§ Goal: Copy the lines of the listing from the one containing "This screenshot has height=347, width=685." through the one containing "pyautogui.click(x=417, y=64)", substituting "symbol" for every "icon" and leaving all else as it is.
=-=-=-=-=
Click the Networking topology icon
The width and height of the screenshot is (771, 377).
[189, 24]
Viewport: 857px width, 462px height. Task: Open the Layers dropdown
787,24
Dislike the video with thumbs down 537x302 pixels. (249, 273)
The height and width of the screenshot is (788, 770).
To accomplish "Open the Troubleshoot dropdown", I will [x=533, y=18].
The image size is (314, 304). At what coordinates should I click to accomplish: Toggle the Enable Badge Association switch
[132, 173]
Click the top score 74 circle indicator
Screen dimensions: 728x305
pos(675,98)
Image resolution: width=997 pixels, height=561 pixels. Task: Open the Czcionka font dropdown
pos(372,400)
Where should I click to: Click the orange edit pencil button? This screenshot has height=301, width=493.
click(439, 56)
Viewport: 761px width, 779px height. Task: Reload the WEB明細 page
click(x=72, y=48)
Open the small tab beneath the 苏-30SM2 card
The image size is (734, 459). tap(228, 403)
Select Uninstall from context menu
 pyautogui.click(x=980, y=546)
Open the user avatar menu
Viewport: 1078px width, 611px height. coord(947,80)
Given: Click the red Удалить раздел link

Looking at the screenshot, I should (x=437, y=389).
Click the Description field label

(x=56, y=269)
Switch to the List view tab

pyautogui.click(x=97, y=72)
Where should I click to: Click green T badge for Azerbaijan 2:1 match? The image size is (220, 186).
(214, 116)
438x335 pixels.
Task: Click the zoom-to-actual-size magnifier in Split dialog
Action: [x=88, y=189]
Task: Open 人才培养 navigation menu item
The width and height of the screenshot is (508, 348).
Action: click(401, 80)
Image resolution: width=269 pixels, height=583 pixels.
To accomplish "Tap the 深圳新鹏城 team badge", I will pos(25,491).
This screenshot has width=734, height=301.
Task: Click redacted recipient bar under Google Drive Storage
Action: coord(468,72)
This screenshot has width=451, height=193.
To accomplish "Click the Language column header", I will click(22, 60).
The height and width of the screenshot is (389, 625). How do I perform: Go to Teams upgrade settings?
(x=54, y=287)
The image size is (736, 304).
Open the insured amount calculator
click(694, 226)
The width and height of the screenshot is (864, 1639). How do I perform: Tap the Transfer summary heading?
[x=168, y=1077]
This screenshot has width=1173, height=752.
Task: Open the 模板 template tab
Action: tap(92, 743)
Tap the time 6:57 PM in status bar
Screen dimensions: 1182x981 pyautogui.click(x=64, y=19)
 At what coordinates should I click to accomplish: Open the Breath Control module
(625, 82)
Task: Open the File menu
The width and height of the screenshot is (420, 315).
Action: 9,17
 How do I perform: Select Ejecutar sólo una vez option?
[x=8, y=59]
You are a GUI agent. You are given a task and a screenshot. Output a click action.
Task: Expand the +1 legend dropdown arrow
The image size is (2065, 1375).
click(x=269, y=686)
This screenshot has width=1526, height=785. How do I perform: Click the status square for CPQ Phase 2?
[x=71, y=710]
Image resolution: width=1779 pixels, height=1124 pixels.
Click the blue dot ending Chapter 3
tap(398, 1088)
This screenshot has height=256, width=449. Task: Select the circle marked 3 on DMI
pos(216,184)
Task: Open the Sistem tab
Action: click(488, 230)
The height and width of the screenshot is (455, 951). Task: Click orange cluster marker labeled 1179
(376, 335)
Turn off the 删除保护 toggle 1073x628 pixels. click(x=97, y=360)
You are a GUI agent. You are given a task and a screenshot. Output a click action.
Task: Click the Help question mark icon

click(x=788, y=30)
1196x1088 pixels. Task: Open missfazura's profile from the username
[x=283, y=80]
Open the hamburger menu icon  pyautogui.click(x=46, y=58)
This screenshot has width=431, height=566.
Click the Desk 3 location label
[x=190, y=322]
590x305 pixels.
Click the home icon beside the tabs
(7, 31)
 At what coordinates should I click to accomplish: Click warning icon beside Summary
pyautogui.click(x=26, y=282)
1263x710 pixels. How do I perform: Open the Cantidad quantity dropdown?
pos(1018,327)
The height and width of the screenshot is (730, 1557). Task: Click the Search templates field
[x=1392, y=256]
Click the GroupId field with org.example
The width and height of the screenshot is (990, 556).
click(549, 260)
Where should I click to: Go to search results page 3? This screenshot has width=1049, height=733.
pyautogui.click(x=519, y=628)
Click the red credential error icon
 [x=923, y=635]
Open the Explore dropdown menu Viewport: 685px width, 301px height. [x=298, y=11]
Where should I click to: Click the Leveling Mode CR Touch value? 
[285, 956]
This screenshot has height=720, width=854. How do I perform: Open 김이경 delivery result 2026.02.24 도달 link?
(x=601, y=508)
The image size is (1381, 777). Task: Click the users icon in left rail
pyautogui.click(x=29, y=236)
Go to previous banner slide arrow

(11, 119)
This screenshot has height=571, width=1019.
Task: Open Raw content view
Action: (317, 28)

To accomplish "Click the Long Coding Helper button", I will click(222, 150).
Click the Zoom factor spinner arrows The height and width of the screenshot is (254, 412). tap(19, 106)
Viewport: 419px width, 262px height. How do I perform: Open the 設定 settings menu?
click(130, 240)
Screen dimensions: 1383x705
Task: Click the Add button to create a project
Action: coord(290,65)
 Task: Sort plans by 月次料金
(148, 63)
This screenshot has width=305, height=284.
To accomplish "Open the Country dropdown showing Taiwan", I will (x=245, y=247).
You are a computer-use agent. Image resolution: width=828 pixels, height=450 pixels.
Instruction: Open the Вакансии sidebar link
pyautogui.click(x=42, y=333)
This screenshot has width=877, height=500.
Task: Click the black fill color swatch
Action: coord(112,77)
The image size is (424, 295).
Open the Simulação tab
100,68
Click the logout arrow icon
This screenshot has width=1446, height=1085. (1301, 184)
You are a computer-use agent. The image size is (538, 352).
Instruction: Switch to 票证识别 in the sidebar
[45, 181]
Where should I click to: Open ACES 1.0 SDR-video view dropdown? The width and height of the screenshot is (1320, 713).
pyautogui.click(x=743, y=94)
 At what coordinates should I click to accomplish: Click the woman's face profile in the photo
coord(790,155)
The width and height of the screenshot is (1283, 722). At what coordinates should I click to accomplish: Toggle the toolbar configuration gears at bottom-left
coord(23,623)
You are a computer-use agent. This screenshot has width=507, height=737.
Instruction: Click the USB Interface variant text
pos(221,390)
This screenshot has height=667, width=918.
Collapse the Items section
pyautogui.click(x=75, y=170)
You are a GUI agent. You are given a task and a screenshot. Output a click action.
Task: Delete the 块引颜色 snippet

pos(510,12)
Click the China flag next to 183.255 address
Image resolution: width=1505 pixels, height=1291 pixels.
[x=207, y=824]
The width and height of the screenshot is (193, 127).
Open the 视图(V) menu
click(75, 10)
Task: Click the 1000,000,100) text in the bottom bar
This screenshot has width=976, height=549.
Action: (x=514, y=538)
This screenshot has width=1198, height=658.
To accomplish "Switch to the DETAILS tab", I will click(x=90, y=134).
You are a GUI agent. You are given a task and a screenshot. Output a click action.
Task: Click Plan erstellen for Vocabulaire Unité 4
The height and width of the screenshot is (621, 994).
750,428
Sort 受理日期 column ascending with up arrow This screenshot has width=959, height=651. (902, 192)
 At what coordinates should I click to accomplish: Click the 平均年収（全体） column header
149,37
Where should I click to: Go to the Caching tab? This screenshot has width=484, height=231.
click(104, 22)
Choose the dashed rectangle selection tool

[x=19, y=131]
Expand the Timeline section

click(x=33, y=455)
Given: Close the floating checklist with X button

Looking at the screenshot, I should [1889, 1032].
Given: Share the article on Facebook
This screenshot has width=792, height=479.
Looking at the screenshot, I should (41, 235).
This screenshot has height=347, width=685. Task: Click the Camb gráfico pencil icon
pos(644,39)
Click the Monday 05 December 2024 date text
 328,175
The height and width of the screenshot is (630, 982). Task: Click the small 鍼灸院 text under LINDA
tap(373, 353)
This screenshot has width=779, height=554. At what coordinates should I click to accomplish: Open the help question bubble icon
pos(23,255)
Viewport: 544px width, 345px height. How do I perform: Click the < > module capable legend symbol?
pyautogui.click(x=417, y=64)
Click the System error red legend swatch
=-=-=-=-=
§ Response to this exercise:
This screenshot has height=347, width=685. Task: Click the Camb gráfico pencil symbol
pos(644,39)
Click the Monday 05 December 2024 date text
 328,175
The height and width of the screenshot is (630, 982). Task: Click the small 鍼灸院 text under LINDA
tap(373, 353)
This screenshot has width=779, height=554. At what coordinates should I click to accomplish: Open the help question bubble symbol
pos(23,255)
Viewport: 544px width, 345px height. How do I perform: Click the < > module capable legend symbol?
pyautogui.click(x=417, y=64)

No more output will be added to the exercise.